Pressure Effects on Thermodynamics of Polymer Containing Systems

Abstract

The role of pressure on the phase diagram of polymer liquids and also polymer mixtures has been intensely studied in the past decades, and there has been increased interest in the effects of pressure on the miscibility of polymers(An et al. 1997; An & wolf, 1998; Blaum & Wolf, 1976; Geerissen et al. 1985; Hammouda & Bauer, 1995; Hosokawa et al. 1993; Lefebvre et al. 2000; Maderek et al. 1983; Rabeony et al. 1998; Wolf & Blaum, 1976, 1977; Wolf & Jend, 1977,1978). One reason is the need for such data to more fully understand polymer miscibility in relation to the various proposed theories and equations of state. Another is the realization that such pressure effects could be important in many situations where such blends are used, e.g., when mixing a blend in an extruder or in forming articles from a blend by injection molding.

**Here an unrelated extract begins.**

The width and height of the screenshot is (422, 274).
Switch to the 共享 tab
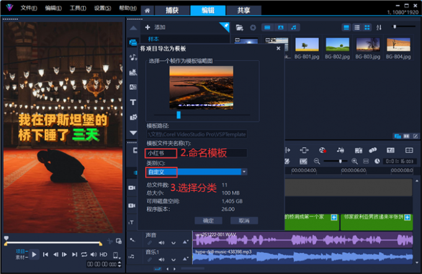click(235, 11)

These needs have led to the development of pressure cells that can be used with both light and neutron scattering such that the phase behavior and interaction strengths of blends can be measured. In past work, a wide range of phase behavior at chosen composition or near critical point of polymer solutions and polymer blends was found(Beiner et al. 1998, 2002; Blaum & Wolf, 1976; Hammouda et al. 1997; Janssen et al. 1993; Lefebvre etal 1999; Schwahn et al. 2001; Wolf & Blaum, 1977; Wolf & Jend, 1977; Zeman P Zeman et al. 1972). There are also many works on the theories about the pressure effects on the thermodynamics of polymer liquid and blends(An et al. 1997; An & wolf, 1998; Dudowicz & Freed, 1995, 2006; Kumar, 2000; Patterson & Robard, 1978; Walsh & Rostami, 1985). As several outstanding problems remain unexplained in these blends, we decided to investigate the dependence on pressure, an independent thermodynamic variable. The phase behavior of polymer liquids is commonly described in the terms of the lattice model of Flory and Huggins (FH), and the thermodynamics of typical polymer containing systems are understood in the framework of the incompressible random phase approximation. According to original FH theory, the rigorous incompressible system should be unaffected by pressure. In contrast to rigid lattice theories, equation-of-state (EOS) theories are capable of predicting the thermodynamics of polymer containing systems.